Tuesday, October 11, 2005

Nash Equilibrium

I might not have learnt to spell equilibrium correctly but I learnt Nash's definition of it for oligopoly/duopoly markets (markets which have 2 competing firms who want to maximize profits by competing/colluding at the same time). I have to say the primary advantage of being in B school is you learn Nash's equilibrium :-) (obviously I am kidding). No this is not Ogden Nash from the Xth Std Gulmohar textbook, the poet who wrote "Ode to Clothes" and talked about Kister Monductor. This is the person, the movie Beautiful Mind, was based out of. Nash got Nobel prize in 1994 for this.

Think about this: An interesting example given to illustrate two competitors who mistrust each other but still want to collude/compete at the same time. Criminals A and B are caught. Police tell A that if he confesses he will go free and B will get 5 years in the slammer. B is told the same thing. So the matrix is now: if A & B are silent both get 1 year. A confesses & B is silent then A goes free and B gets 5 years. A is silent and B confesses means A gets 5 years and B goes free. If both confess both get 3 years. If you are A what is your dominant strategy?

The traditional dominant strategy says that in order to reach maximizing equilibrium each party should take a position regardless of what the other party is doing or can do. So if A confesses he either goes free (if B remains silent) or gets 3 years(if B talks). So either way, whatever B does, A is better off or in the same situation as B.

But think about the situation where a dominant strategy is not possible. Or two "best situations" exist. Nash's equilibrium was illustrated with the example of the classic "battle of the sexes". Let us say a man and woman wanted to go out. The woman wants to go for a ballet and the man wants to go for prize-fighting show. They can only go to one show. The woman gets 1 unit of happiness if she goes to the ballet. The man gets 1 unit of happiness if he goes to the prize fight. They both get 1 unit of happiness if their partner accompanies them. They get -1 unit of happiness if their partner does not accompany them. Think about this situation as a 2 X 2 matrix with man as Y axis and woman as X axis. 0,0 represents man and woman together in prize-fight competition(man =2, woman =1). 0,1 represents man in prize fight and woman in ballet (man=-1, woman =-1). 1,0 represent man in ballet and woman in prizefight(both are so unhappy that man and woman each are -5 units unhappy). 1,1 is where man and woman are in ballet (man =1, woman =2). When man and woman sit and decide where they want to go, how do they decide? Their decision should result in a large amount of happiness units. Now clearly a more sophisticated dominant strategy is required.

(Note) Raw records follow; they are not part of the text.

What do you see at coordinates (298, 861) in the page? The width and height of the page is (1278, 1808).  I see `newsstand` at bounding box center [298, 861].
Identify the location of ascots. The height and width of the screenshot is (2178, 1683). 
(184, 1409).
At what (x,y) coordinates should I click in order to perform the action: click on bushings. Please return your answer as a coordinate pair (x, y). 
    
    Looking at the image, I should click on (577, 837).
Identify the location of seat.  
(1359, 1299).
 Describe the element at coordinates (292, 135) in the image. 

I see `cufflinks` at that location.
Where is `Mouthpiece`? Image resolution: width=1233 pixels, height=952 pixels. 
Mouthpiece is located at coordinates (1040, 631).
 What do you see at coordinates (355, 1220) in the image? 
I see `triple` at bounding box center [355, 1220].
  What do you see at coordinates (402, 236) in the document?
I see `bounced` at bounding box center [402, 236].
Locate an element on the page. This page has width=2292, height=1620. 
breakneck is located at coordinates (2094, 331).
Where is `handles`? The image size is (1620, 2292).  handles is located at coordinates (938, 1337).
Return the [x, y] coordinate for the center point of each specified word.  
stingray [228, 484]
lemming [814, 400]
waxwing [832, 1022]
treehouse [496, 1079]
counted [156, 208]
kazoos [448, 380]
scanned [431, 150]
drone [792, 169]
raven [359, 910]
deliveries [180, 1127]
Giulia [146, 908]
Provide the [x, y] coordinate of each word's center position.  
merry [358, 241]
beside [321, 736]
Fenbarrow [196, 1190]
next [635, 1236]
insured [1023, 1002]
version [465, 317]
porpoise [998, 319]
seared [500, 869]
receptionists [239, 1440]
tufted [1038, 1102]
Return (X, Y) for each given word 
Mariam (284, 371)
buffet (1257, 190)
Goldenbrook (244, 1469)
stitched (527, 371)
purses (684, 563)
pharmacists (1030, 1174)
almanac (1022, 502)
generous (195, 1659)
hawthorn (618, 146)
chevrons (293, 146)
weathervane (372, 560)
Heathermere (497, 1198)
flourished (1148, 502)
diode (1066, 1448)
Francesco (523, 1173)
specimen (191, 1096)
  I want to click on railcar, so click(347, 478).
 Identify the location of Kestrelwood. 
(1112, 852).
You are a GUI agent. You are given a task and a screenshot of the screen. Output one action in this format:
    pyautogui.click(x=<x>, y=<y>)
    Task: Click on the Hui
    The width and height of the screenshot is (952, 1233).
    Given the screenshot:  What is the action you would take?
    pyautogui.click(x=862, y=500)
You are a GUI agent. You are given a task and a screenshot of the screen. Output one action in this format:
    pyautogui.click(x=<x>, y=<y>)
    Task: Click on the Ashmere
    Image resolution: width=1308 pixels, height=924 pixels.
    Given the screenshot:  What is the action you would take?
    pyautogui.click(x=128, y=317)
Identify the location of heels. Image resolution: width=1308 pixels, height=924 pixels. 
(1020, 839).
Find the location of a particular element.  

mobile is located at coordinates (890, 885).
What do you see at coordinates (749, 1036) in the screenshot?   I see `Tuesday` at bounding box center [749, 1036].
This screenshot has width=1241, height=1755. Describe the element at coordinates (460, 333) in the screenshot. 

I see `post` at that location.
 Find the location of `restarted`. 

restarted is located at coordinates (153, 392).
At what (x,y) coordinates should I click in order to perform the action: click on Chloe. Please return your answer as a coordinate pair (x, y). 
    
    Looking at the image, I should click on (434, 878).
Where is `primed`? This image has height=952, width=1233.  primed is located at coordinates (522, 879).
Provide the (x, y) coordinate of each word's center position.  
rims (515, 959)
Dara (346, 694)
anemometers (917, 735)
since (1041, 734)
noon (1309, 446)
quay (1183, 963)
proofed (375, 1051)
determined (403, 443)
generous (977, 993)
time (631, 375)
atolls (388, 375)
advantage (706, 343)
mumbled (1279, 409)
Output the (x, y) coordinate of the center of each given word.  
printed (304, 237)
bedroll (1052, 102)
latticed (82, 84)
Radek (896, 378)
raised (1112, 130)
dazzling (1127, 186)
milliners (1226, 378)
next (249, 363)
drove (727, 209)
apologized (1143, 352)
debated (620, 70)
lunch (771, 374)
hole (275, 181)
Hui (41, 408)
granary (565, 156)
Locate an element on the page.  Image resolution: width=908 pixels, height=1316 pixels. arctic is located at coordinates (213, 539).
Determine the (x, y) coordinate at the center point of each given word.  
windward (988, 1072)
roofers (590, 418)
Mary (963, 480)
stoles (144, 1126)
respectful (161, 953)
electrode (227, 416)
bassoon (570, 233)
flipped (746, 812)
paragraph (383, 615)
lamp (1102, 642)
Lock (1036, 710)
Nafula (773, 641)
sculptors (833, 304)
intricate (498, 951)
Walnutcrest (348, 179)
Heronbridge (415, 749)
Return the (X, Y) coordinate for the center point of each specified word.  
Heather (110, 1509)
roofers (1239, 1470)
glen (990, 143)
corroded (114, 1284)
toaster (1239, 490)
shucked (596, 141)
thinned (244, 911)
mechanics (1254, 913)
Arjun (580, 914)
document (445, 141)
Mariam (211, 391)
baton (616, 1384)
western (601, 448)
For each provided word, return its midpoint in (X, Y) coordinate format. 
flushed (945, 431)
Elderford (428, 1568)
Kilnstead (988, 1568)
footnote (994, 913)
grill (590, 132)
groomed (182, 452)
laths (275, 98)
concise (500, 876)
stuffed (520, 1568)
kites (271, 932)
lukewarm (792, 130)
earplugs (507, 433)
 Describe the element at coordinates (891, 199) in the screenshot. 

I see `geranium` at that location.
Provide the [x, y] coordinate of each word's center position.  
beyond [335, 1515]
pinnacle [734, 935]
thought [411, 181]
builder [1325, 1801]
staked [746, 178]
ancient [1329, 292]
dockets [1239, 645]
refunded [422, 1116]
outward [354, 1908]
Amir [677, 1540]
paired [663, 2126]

Nash changed this to say that in order to acheive happiness/profit maximizing equilibrium A should do the best he/she can given what B does. B does his/her best given what A does. If you think A and B are like Coke and Pepsi fighting for market space, Nash's equilibrium changes the way firms thought about dominant strategy.


Golden Face said...

Your blog provoked me to visualize the relationships with in-laws as a series of linear algebraic equations, and I end up solving them by complex simplex method with lots of iterations.

tilotamma said...

I don't think Ogden Nash went around translating poems from Russian.The Muddlehead poem you are referring too - someone has blogged that one for us


Artful Badger said...

complex simplex method
This method is not guaranteed to terminate. It could go on forever.
Try the Karmarkar Algorithm.

Well, I guess it's trust. In the prisoner's dilemna, an element of trust and co-operation between the two lead to higher payoffs for both eventually. Trying to maximize just your own payoff lead to both doing the same, and lower payoffs for both.
International politics is a good example of that.